Having a dog at home makes infants healthier, a Finnish study has found.
The study of 397 children in rural and suburban parts of Finland — published in the medical journal, Pediatrics — has found that infants living in a home with a family dog were healthier and less prone to ear infections.
The same study found cats also have a beneficial health effect on infants, though less marked.
In the study, parents with children one year or younger were asked to fill out a weekly questionnaire as to their child’s general health. Parents with a dog as a family pet described their babies as healthy 73 per cent of the time, compared to 65 per cent of households that had no dog.
“The children having dogs at home were healthier, they had less ear infections and they needed less antibiotics,” said the study’s lead author, Dr. Eija Bergroth, a pediatrician with Kuopio University Hospital in Kuopio, Finland.

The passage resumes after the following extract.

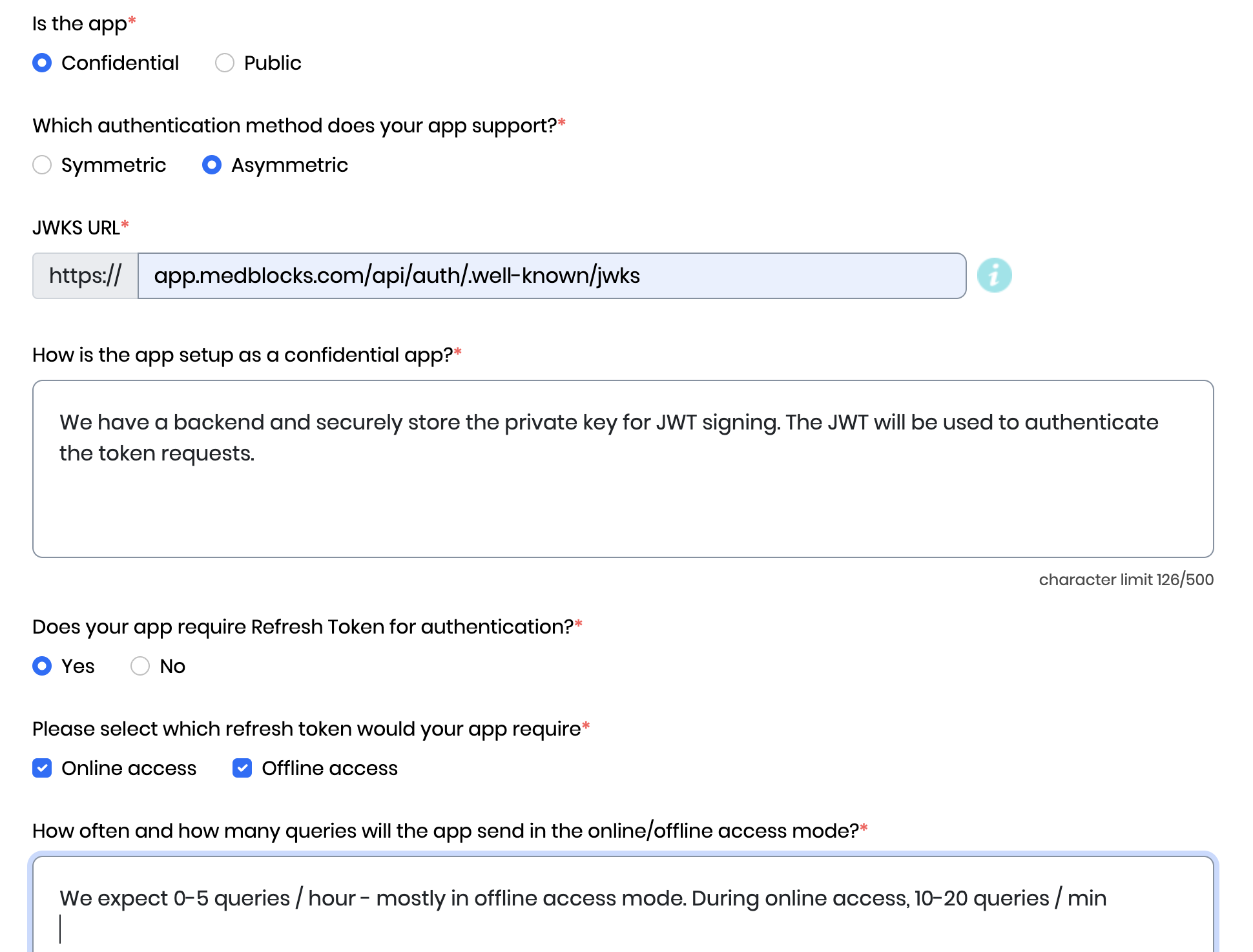Viewport: 1253px width, 952px height.
Task: Click the Symmetric label text
Action: point(114,165)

Bergroth further noted that the more time a dog spends outside, the greater the health benefit for the infant. It is widely believed that exposure to dirt and bacteria helps build up a baby’s immune system.
The same study of infants born between September, 2002 and May, 2005 showed a family cat had a similar though less obvious benefit.
The data from the weekly questionnaires was analyzed in different ways to rule out other possible factors such as breastfeeding, low-birth weight, the number of siblings at home and whether the mother smoked during pregnancy.